*What you should do:* Copy out the items below, changing each "Recycle Bin" to "Trash" and leaving everything else untouched.

Stored data entries:
## start
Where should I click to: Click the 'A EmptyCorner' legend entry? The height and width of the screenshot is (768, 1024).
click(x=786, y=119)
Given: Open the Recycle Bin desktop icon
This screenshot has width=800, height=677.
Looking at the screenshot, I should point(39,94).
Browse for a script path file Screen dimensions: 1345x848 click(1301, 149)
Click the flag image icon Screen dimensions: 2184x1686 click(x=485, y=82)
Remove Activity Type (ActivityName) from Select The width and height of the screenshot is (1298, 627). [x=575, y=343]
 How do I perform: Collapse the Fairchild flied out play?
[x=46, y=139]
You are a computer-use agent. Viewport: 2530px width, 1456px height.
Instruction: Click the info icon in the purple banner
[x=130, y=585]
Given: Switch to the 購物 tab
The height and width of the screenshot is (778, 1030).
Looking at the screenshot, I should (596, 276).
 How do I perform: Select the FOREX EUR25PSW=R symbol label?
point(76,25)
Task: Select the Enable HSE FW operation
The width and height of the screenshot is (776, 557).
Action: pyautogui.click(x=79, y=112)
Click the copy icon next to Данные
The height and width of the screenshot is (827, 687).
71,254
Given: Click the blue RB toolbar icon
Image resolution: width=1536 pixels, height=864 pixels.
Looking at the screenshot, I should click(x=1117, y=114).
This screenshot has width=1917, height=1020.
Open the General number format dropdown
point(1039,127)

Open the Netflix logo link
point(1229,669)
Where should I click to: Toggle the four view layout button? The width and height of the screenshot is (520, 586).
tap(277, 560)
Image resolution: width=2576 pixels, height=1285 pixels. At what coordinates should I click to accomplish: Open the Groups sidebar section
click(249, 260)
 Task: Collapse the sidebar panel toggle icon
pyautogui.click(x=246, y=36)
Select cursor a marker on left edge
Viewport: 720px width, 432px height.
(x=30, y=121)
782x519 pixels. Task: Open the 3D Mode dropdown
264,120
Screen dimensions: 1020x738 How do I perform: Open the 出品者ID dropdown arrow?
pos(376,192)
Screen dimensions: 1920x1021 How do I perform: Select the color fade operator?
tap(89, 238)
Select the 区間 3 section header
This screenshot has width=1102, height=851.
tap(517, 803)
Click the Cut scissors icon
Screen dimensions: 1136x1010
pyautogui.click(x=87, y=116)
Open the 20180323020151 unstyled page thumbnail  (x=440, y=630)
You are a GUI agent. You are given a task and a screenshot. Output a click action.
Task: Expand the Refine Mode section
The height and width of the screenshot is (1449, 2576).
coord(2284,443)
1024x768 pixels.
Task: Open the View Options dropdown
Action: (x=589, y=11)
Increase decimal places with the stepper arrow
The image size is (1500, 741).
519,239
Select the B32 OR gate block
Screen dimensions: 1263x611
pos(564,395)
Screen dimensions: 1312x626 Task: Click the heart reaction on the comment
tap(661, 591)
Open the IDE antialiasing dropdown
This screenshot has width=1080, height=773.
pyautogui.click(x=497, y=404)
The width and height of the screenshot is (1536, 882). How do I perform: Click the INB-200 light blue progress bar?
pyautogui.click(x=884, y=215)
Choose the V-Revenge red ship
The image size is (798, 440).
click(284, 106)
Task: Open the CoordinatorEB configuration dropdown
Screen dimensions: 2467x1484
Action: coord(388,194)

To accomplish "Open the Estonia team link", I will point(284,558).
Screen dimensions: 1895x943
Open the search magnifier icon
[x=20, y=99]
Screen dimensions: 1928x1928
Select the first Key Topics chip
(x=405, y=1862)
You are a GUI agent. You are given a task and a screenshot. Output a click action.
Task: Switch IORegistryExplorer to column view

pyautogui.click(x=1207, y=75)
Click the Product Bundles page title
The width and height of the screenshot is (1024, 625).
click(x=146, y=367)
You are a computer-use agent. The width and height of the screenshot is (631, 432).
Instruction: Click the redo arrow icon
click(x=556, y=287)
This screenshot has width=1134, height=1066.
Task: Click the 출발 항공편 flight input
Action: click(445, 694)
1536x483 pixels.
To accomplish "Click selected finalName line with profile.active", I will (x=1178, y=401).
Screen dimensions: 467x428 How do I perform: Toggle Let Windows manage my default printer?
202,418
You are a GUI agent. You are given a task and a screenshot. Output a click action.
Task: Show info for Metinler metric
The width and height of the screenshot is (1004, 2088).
## end
*Reply to the task:*
Where should I click to: Click the 'A EmptyCorner' legend entry? The height and width of the screenshot is (768, 1024).
click(x=786, y=119)
Given: Open the Trash desktop icon
This screenshot has width=800, height=677.
Looking at the screenshot, I should point(39,94).
Browse for a script path file Screen dimensions: 1345x848 click(1301, 149)
Click the flag image icon Screen dimensions: 2184x1686 click(x=485, y=82)
Remove Activity Type (ActivityName) from Select The width and height of the screenshot is (1298, 627). [x=575, y=343]
 How do I perform: Collapse the Fairchild flied out play?
[x=46, y=139]
You are a computer-use agent. Viewport: 2530px width, 1456px height.
Instruction: Click the info icon in the purple banner
[x=130, y=585]
Given: Switch to the 購物 tab
The height and width of the screenshot is (778, 1030).
Looking at the screenshot, I should (596, 276).
 How do I perform: Select the FOREX EUR25PSW=R symbol label?
point(76,25)
Task: Select the Enable HSE FW operation
The width and height of the screenshot is (776, 557).
Action: pyautogui.click(x=79, y=112)
Click the copy icon next to Данные
The height and width of the screenshot is (827, 687).
71,254
Given: Click the blue RB toolbar icon
Image resolution: width=1536 pixels, height=864 pixels.
Looking at the screenshot, I should click(x=1117, y=114).
This screenshot has width=1917, height=1020.
Open the General number format dropdown
point(1039,127)

Open the Netflix logo link
point(1229,669)
Where should I click to: Toggle the four view layout button? The width and height of the screenshot is (520, 586).
tap(277, 560)
Image resolution: width=2576 pixels, height=1285 pixels. At what coordinates should I click to accomplish: Open the Groups sidebar section
click(249, 260)
 Task: Collapse the sidebar panel toggle icon
pyautogui.click(x=246, y=36)
Select cursor a marker on left edge
Viewport: 720px width, 432px height.
(x=30, y=121)
782x519 pixels. Task: Open the 3D Mode dropdown
264,120
Screen dimensions: 1020x738 How do I perform: Open the 出品者ID dropdown arrow?
pos(376,192)
Screen dimensions: 1920x1021 How do I perform: Select the color fade operator?
tap(89, 238)
Select the 区間 3 section header
This screenshot has width=1102, height=851.
tap(517, 803)
Click the Cut scissors icon
Screen dimensions: 1136x1010
pyautogui.click(x=87, y=116)
Open the 20180323020151 unstyled page thumbnail  (x=440, y=630)
You are a GUI agent. You are given a task and a screenshot. Output a click action.
Task: Expand the Refine Mode section
The height and width of the screenshot is (1449, 2576).
coord(2284,443)
1024x768 pixels.
Task: Open the View Options dropdown
Action: (x=589, y=11)
Increase decimal places with the stepper arrow
The image size is (1500, 741).
519,239
Select the B32 OR gate block
Screen dimensions: 1263x611
pos(564,395)
Screen dimensions: 1312x626 Task: Click the heart reaction on the comment
tap(661, 591)
Open the IDE antialiasing dropdown
This screenshot has width=1080, height=773.
pyautogui.click(x=497, y=404)
The width and height of the screenshot is (1536, 882). How do I perform: Click the INB-200 light blue progress bar?
pyautogui.click(x=884, y=215)
Choose the V-Revenge red ship
The image size is (798, 440).
click(284, 106)
Task: Open the CoordinatorEB configuration dropdown
Screen dimensions: 2467x1484
Action: coord(388,194)

To accomplish "Open the Estonia team link", I will point(284,558).
Screen dimensions: 1895x943
Open the search magnifier icon
[x=20, y=99]
Screen dimensions: 1928x1928
Select the first Key Topics chip
(x=405, y=1862)
You are a GUI agent. You are given a task and a screenshot. Output a click action.
Task: Switch IORegistryExplorer to column view

pyautogui.click(x=1207, y=75)
Click the Product Bundles page title
The width and height of the screenshot is (1024, 625).
click(x=146, y=367)
You are a computer-use agent. The width and height of the screenshot is (631, 432).
Instruction: Click the redo arrow icon
click(x=556, y=287)
This screenshot has width=1134, height=1066.
Task: Click the 출발 항공편 flight input
Action: click(445, 694)
1536x483 pixels.
To accomplish "Click selected finalName line with profile.active", I will (x=1178, y=401).
Screen dimensions: 467x428 How do I perform: Toggle Let Windows manage my default printer?
202,418
You are a GUI agent. You are given a task and a screenshot. Output a click action.
Task: Show info for Metinler metric
The width and height of the screenshot is (1004, 2088).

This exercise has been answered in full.